Dans la nuit de nos doutes, dans la nuit de nos peurs, dans la nuit de nos abandons, nous pouvons avoir cette certitude que Jésus est avec nous. A-t-il abandonné ses apôtres dans la barque pendant qu’il priait son Père ? Ou les accompagnait-il déjà de sa prière pendant qu’ils entamaient leur traversée et que la barque était battue par les flots ? Cette page d’évangile nous assure de la présence de Jésus à nos côtés avec la même force que le font les textes de sa résurrection. Nous pouvons mettre notre confiance en Jésus, sûrs qu’il ne nous abandonnera jamais lorsque notre vie sera livrée aux vents contraire. Avec la même assurance que Jésus, nous pouvons avancer dans un monde contraire. Pierre semblait l’avoir compris quand il s’est mis à fanfaronner : Seigneur, si c’est bien toi, ordonne-moi de venir vers toi sur l’eau. Il a bien commencé son chemin, à l’appel de Jésus, mais, voyant qu’il y avait du vent, il eut peur. Et lorsque nous avons peur des vents contraires, lorsque le Mal nous effraie parce que nous le croyons plus fort, alors nous coulons, alors le Mal nous submerge, alors l’Adversaire gagne la partie. Comme Pierre, nous devons crier vers Jésus : Seigneur, sauve-moi !, pour qu’il intervienne en notre faveur, pour qu’il montre sa puissance, pour qu’il se manifeste à nous selon ce que nous disons de lui dans la foi : il est vainqueur du Mal et de la Mort.

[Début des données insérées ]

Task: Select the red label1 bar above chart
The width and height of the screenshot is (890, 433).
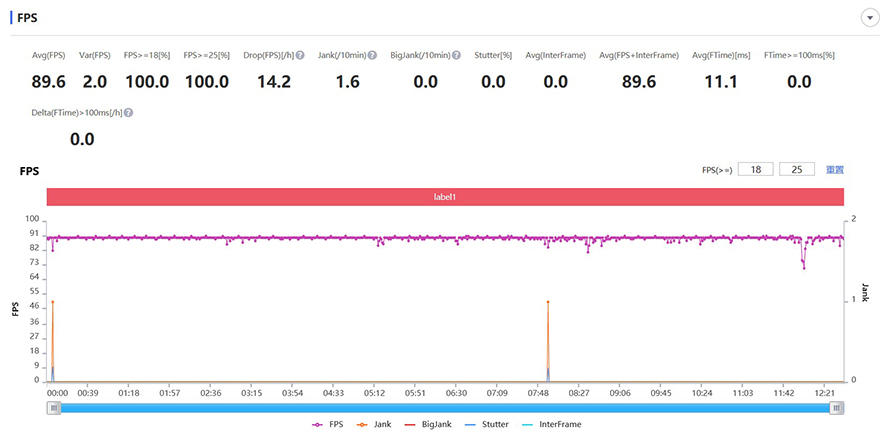Action: click(x=445, y=198)
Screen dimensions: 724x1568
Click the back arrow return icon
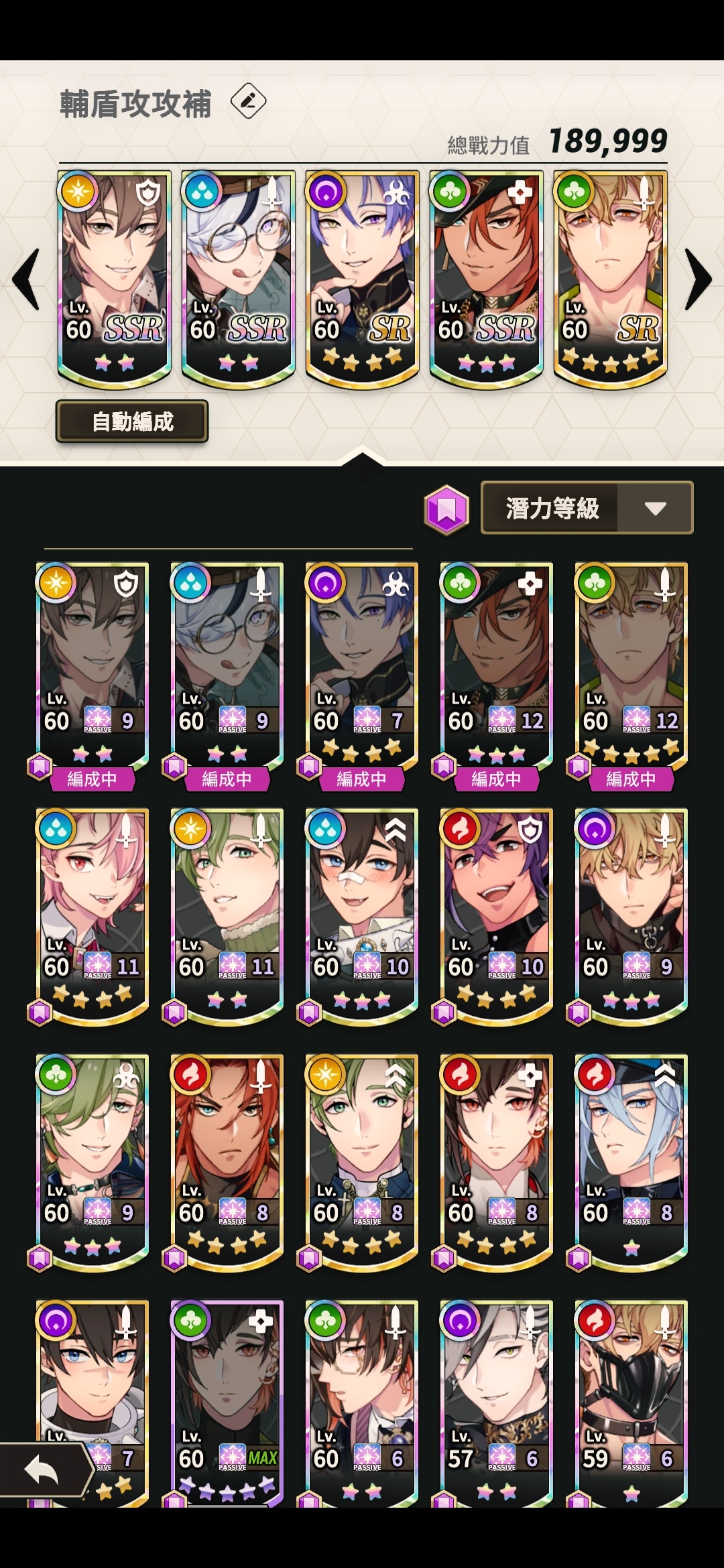[42, 1471]
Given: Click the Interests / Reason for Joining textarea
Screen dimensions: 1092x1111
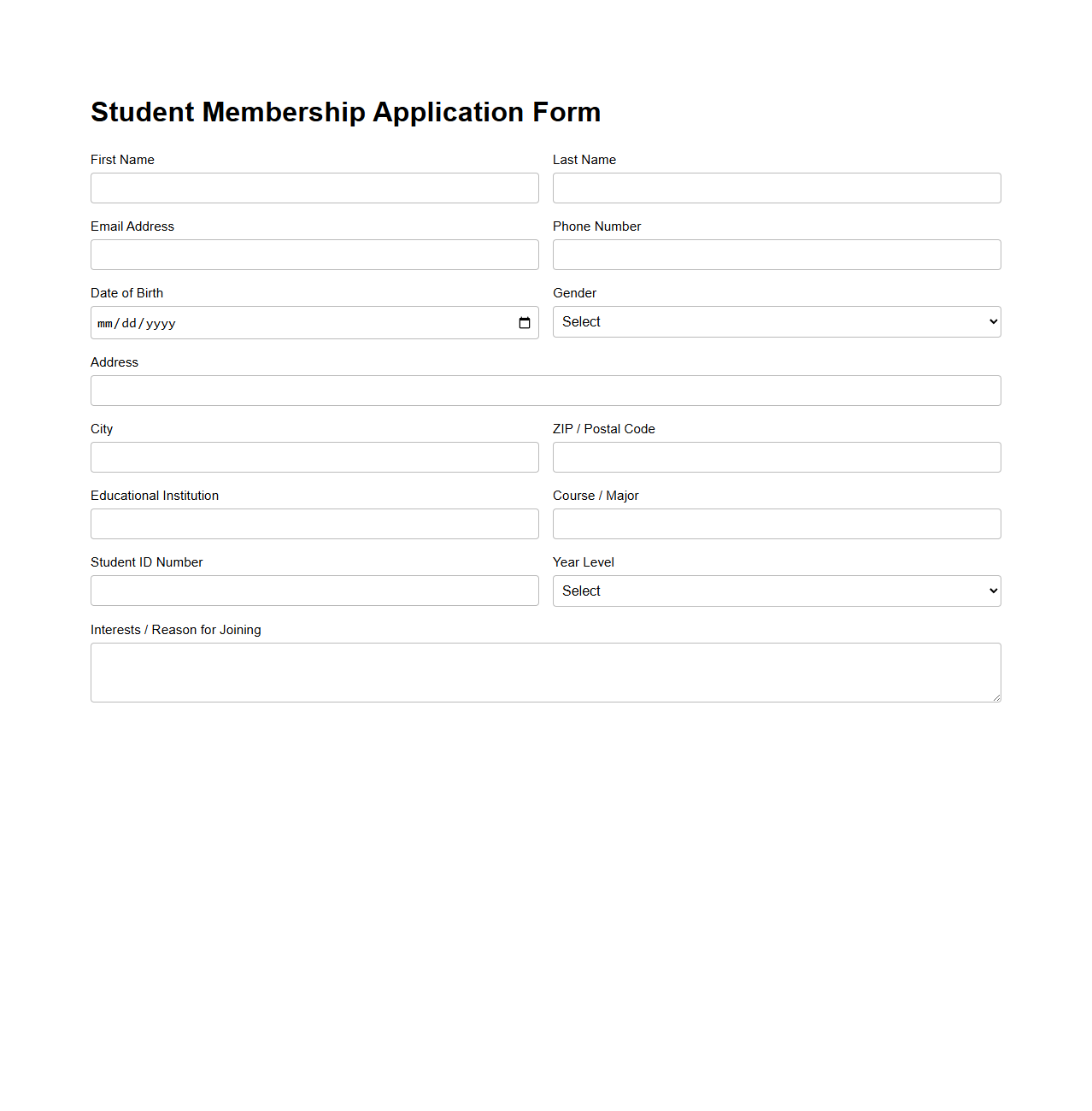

Pierre et Jésus remontent dans la barque et le vent tomba. Là où est Jésus il n’y a pas de place pour l’Adversaire ; là où est Jésus, selon la parole du psalmiste, justice et paix s’embrassent, amour et vérité se rencontrent. Il n’y a pas de place pour la peur, il n’y a pas de place pour le Mal, il n’y a pas de place pour la Mort. Le comprenant, les disciples peuvent confesser leur foi : Vraiment tu es le Fils de Dieu. C’est ce que nous ferons tout à l’heure, répondant à la parole entendue par notre foi en Dieu Père, Fils et Esprit Saint, Dieu avec nous, toujours et partout. Et nous sommes tellement sûrs de sa présence et de sa bonté pour nous, que nous lui confierons le monde pour qu’il intervienne là où nous ne pouvons plus rien.
Quand notre vie est secouée par les vents de l’adversité, souvenons-nous de ces Apôtres dans leur barque, rejoints à la fin de la nuit par Jésus, marchant sur les eaux : et nous retrouverons confiance, nous découvrant accompagnés par celui qui a vaincu tous les obstacles, par celui qui a offert sa vie pour que la nôtre soit à la dimension de celle de Dieu. Et nous pourrons faire nôtre cette prière : Dieu est mon rocher, mon salut : d’en haut, il tend la main pour me saisir, il me retire du gouffre des eaux. Amen.